# An Early Christmas Gift!



## Jon Lake (Dec 2, 2008)

My Mom called me and told me she had some points on her AmEx, anyway she remembered I wanted a Wii, WAY back, but there was always a shortage of the units. This thing is great! It has been years since I had a console game system, great edition of Mortal Kombat for it! For those who have a Wii, I used to really like the old RPG games like the Final Fantasy stuff (and Chrono-Trigger) is there any 21st century stuff like this for the Wii system yet????

-----Added 12/2/2008 at 07:00:18 EST-----

OK, what are some other good games.....


----------



## Honor (Dec 2, 2008)

dude we don't have a Wii (we want one really really bad though) but my lil sister has one and we loved the game that came with it... boxing, tennis, bowling (my personal fav) and then they downloaded Supermario Bro3.... do you remember that game??? it was my fav back in the day!!! we played that till like 3am it was awsome... Then 6am came and I remembered I am a mom and kids had been in bed since 7pm...ouch.


----------



## Jon Lake (Dec 2, 2008)

Honor said:


> dude we don't have a Wii (we want one really really bad though) but my lil sister has one and we loved the game that came with it... boxing, tennis, bowling (my personal fav) and then they downloaded Supermario Bro3.... do you remember that game??? it was my fav back in the day!!! we played that till like 3am it was awsome... Then 6am came and I remembered I am a mom and kids had been in bed since 7pm...ouch.

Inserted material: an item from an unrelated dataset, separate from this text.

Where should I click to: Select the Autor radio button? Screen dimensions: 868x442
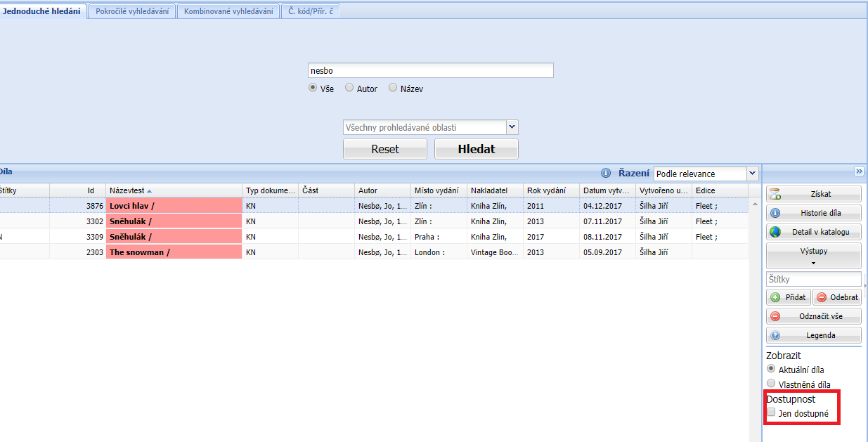point(349,88)
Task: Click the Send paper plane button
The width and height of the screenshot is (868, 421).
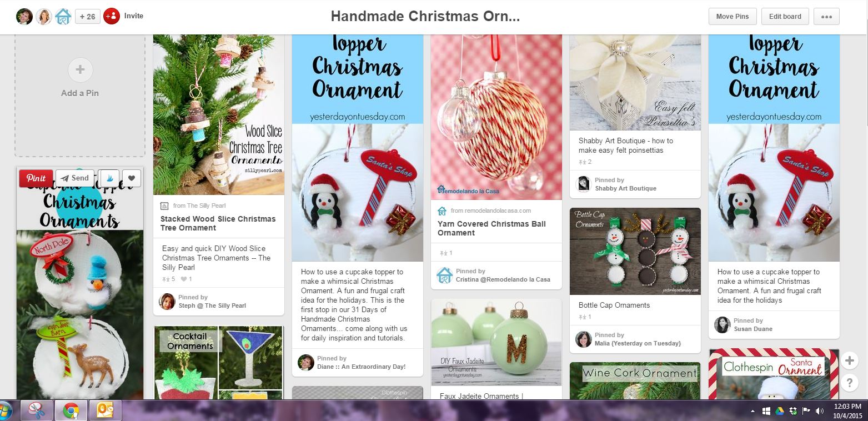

The SALES on Wii have been amazing, Amazon got a bunch in when they first came out, sold in like an HOUR, they got a batch in for the Holiday season recently, SOLD OUT. Same thing at Best Buy. People accused Nintendo of "staggering" the shipments to build hype, they swear they are trying to keep up with the demand. I read it is not just North America, they have now become the biggest selling console in Australia topping X-Box. Everyone wants one! Wii is like the Beatles of game consoles! It is a VERY cool system.


----------



## Honor (Dec 2, 2008)

Jon Lake said:


> Honor said:
> 
> 
> > dude we don't have a Wii (we want one really really bad though) but my lil sister has one and we loved the game that came with it... boxing, tennis, bowling (my personal fav) and then they downloaded Supermario Bro3.... do you remember that game??? it was my fav back in the day!!! we played that till like 3am it was awsome... Then 6am came and I remembered I am a mom and kids had been in bed since 7pm...ouch.
> ...


oh yeah VERY cool... now if only they gave them away for free


----------



## Jon Lake (Dec 2, 2008)

Honor said:


> Jon Lake said:
> 
> 
> > Honor said:
> ...


Odd thing is they are not expensive consoles, the other companies took the approach, our system can do this and this and this, Nintendo was SMART, they had two failures after Super Nintendo, they did not wish to repeat them, they all sat down and came up with a console system that is.......fun.


----------